The first step in developing a music philosophy is to go to the Word of God. We cannot find wisdom and discernment in ourselves or in the world around us. It must come from our Heavenly Father first and foremost. I Corinthians 2:12-16 says, “We have not received the spirit of the world but the Spirit who is from God, that we may understand what God has freely given us. This is what we speak, not in words taught us by human wisdom, but in words taught by the Spirit, expressing spiritual truths in spiritual words.
“The
man without the Spirit does not accept the things that come from the Spirit of
God, for they are foolishness to him, and he cannot understand them, because
they are spiritually discerned.
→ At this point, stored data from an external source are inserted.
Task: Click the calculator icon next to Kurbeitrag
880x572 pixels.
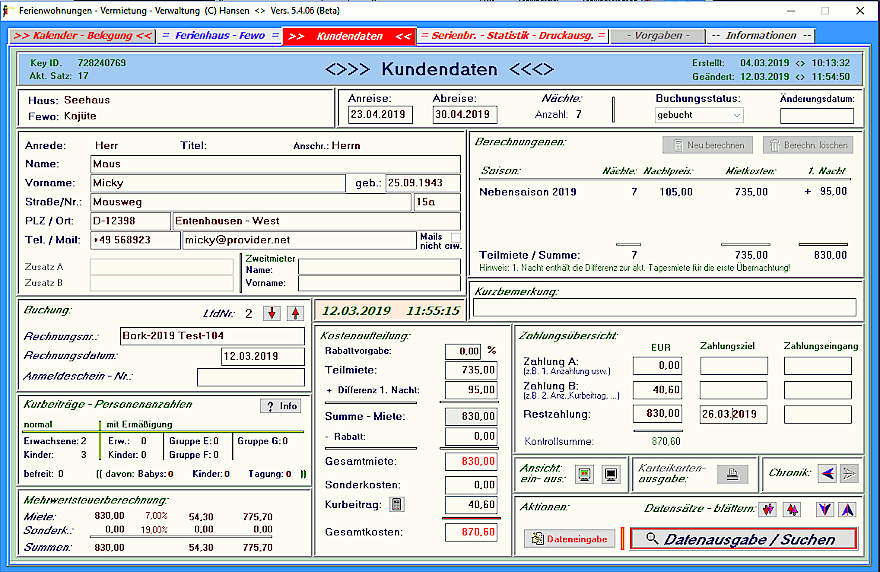Action: point(396,505)
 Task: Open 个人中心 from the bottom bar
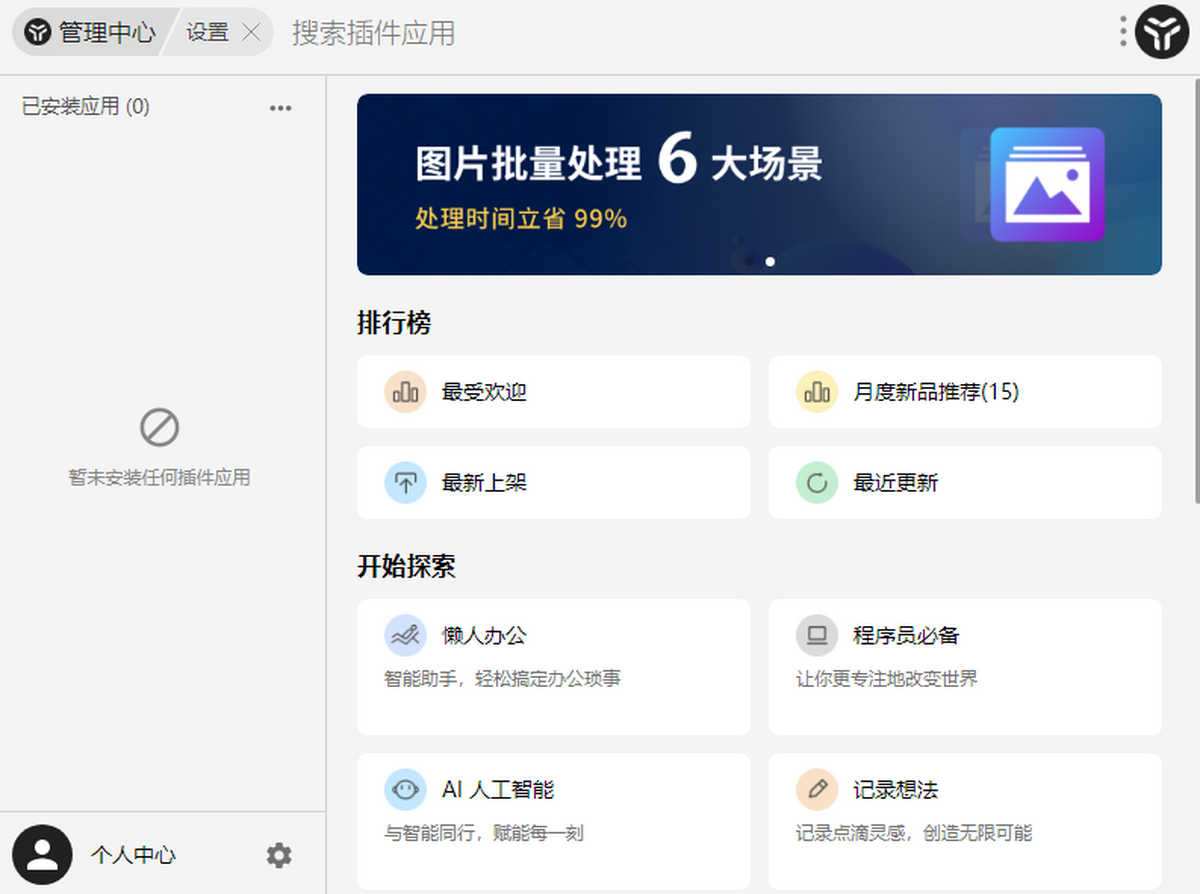[135, 855]
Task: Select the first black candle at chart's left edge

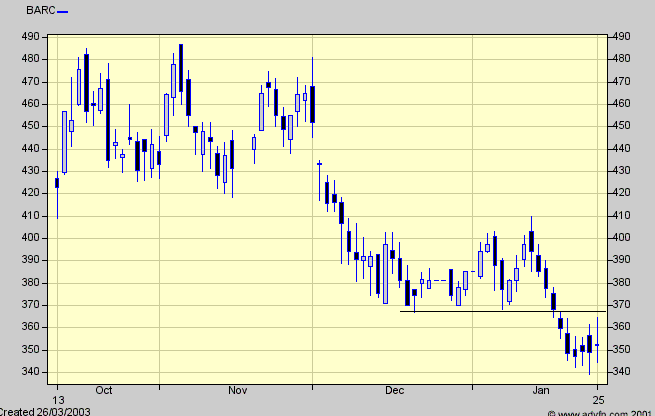Action: [57, 183]
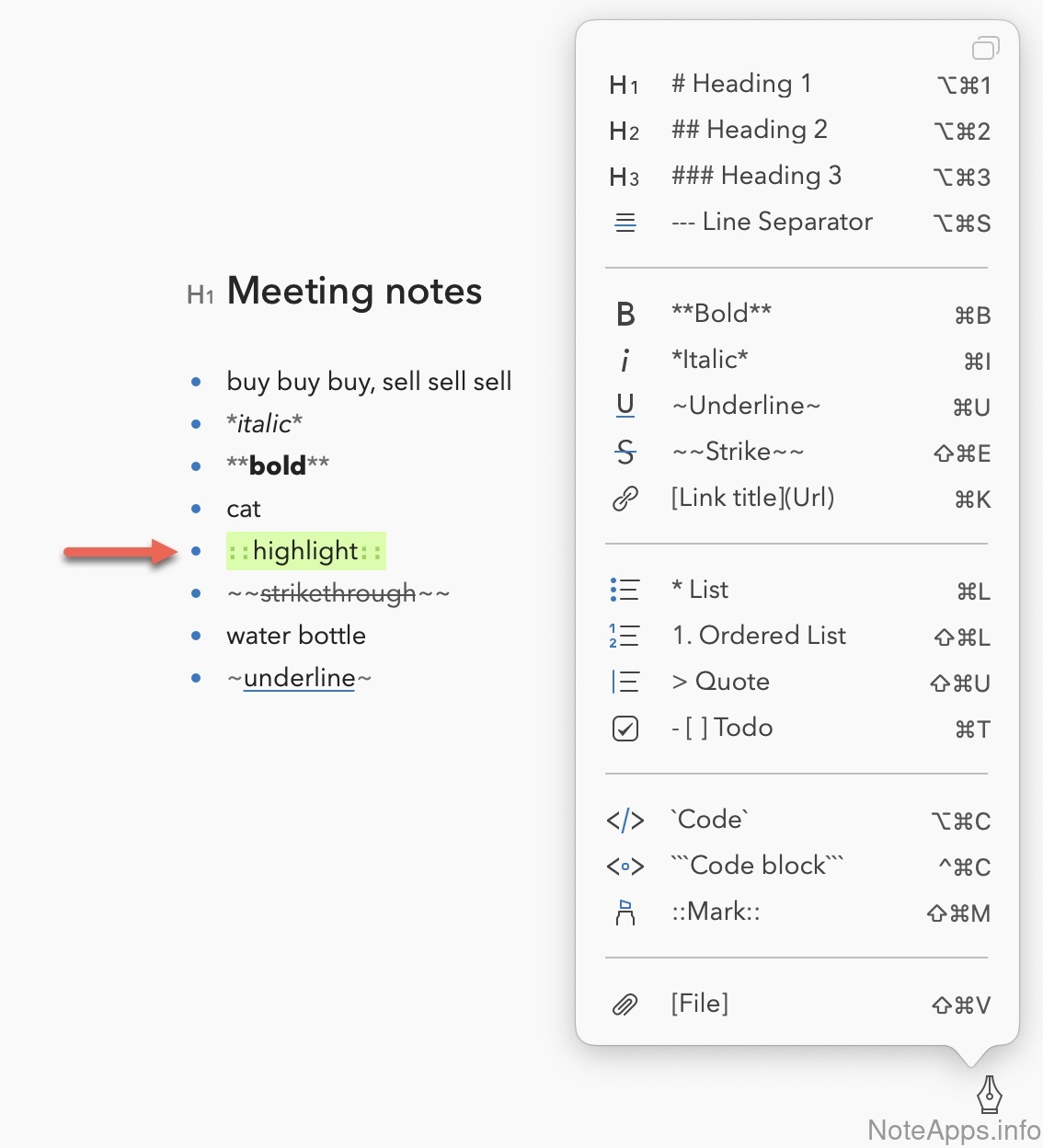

The
spiritual man makes judgments about all things, but he himself is not subject
to any man’s judgment: For who has known the mind of the Lord that he may
instruct him? But we have the mind of Christ.” (NIV) Even as we discover
truth and discern wisdom, our finite minds cannot cover everything. “No
philosophy can be comprehensive in the omnipotent sense of providing the whole
truth and nothing but the truth,” says Garen Wolf. “A philosophy can never say all there is to
say about something. However, a philosophy can and should explain what something
is all about.” (Wolf, Garen, Church Music Matters, 2005 p. 18) Not everyone will have exactly the same lines
of demarcation, but we all must filter our philosophies through the gridlines
of the Bible.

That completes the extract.